The hydrologic and geochemical contributions from snow to streamflow in the McMurdo Dry Valleys of Antarctica

Abstract

AbstractThe glacial meltwater streams in the McMurdo Dry Valleys (MDVs), Antarctica only flow during the austral summer and contain abundant algal mats which grow at the onset of flow. Their relative abundance in stream channels of this polar desert make the streams biogeochemical hot spots. The MDVs receive minimal precipitation as snow, which is redistributed by wind and deposited in distinct locations, some of which become persistent snow patches each year. Previous studies identified that MDV streamflow comes from a combination of glacier ice and snow, although snow was assumed to contribute little to the overall water budget.
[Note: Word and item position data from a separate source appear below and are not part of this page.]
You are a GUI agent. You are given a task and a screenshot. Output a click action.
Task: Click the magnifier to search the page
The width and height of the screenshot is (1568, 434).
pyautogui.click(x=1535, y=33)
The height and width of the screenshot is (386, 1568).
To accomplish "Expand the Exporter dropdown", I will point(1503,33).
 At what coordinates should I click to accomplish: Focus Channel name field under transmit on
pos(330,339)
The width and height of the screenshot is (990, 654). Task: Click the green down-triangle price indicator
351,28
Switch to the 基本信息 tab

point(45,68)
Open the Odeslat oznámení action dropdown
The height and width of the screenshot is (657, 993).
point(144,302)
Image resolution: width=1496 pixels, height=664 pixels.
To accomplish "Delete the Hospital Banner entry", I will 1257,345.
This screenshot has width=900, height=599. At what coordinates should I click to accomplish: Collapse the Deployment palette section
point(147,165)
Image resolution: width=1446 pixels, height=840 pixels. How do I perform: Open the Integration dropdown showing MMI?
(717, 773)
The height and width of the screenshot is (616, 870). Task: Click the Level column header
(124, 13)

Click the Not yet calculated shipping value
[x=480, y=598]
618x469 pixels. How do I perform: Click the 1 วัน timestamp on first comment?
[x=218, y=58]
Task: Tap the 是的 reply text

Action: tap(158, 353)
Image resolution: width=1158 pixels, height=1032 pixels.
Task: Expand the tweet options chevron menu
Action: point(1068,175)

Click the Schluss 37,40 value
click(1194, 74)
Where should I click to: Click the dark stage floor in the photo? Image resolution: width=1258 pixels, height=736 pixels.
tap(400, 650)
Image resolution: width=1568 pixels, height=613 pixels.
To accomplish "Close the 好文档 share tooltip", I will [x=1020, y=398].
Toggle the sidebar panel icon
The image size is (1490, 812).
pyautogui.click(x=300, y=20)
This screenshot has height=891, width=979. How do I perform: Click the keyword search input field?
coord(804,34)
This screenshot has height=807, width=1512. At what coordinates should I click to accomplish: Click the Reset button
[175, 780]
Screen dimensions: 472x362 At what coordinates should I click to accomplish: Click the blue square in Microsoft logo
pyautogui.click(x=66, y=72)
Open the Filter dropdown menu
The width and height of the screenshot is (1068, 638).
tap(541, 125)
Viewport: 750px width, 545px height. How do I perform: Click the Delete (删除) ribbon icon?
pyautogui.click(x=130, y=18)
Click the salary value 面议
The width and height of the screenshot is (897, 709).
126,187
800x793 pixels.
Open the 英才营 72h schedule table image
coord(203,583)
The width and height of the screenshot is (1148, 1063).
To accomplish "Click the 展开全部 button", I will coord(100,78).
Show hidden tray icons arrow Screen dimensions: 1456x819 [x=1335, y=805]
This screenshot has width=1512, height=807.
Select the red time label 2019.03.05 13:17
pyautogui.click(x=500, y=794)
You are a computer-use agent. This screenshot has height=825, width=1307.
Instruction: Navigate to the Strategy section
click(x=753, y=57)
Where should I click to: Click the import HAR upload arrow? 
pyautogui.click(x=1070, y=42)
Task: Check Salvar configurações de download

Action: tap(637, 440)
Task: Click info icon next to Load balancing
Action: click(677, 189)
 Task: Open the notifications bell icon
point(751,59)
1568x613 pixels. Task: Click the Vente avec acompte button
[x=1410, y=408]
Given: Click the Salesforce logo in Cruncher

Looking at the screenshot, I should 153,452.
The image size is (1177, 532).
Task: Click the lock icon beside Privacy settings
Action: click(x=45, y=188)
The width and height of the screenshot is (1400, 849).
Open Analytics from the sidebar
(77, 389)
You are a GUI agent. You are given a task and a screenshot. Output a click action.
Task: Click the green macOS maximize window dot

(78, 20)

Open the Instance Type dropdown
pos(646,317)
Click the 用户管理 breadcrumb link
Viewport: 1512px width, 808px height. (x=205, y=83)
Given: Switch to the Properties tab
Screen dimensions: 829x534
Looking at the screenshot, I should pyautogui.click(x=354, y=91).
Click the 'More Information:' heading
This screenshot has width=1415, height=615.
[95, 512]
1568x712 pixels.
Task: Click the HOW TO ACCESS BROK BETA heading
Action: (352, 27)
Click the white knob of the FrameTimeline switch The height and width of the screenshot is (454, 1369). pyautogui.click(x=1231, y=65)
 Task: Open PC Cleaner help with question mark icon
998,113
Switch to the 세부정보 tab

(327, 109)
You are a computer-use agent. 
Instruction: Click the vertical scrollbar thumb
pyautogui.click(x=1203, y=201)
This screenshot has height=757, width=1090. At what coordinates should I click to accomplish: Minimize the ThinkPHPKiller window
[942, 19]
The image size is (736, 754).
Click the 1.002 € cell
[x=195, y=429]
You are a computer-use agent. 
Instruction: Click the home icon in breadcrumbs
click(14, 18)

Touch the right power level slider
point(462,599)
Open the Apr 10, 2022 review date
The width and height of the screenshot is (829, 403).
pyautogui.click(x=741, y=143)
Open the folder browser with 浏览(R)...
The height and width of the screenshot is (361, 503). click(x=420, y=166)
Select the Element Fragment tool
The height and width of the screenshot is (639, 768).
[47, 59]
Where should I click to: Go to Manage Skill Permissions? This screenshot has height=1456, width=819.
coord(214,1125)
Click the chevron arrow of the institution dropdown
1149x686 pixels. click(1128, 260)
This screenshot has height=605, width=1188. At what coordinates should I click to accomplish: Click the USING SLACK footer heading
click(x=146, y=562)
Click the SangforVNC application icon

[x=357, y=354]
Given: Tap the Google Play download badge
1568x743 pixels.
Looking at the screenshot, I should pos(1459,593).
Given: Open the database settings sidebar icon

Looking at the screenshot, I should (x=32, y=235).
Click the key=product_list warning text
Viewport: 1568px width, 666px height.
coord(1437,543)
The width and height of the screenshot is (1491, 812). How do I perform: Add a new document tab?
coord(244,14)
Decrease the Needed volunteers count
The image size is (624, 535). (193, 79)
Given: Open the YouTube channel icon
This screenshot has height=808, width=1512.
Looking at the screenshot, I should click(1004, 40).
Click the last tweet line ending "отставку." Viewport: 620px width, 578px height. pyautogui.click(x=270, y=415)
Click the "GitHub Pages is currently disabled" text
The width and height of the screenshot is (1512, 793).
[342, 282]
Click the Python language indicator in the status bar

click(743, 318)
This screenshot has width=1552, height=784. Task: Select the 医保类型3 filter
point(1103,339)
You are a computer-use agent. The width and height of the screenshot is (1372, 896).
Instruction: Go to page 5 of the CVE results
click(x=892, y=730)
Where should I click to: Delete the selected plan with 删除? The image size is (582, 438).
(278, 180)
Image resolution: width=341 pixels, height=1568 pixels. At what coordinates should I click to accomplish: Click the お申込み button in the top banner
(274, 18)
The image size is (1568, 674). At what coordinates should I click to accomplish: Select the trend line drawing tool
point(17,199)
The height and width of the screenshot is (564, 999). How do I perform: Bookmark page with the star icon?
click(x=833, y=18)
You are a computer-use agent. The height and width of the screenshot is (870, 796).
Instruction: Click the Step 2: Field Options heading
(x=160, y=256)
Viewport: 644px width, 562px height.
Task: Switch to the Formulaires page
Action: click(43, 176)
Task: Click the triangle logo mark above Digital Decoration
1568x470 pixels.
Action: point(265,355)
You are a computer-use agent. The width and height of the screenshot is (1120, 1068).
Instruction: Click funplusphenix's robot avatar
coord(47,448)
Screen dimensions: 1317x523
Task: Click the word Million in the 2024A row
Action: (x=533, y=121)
This study uses a combination of satellite imagery, terrain analysis, and field measurements to determine where snow patches accumulate and persist across MDV watersheds, and to quantify the potential hydrologic and biogeochemical contributions of snow patches to streams. Watersheds near the coast have the highest snow‐covered area and longest snow persistence. Many of these snow patches accumulate within the stream channels, which results in the potential to contribute to streamflow. During the summer of 2021–2022, stream channel snow patches had the potential to contribute anywhere between <1% and 90% of the total annual discharge in Lake Fryxell Basin streams, and may increase with different hydrometeorological conditions. On average the potential inputs from snow patches to streamflow was between 12% and 25% of the annual discharge during the 2021–2022 season, as determined by snow area and SWE. Snow patches in the majority of the watersheds had higher nitrogen and phosphorous concentrations than stream water, and six streams contained snow with higher N:P ratios than the average N:P in the stream water. This suggests that if such patches melt early in the summer, these nutrient and water inputs could occur at the right time and stoichiometry to be crucial for early season algal mat growth.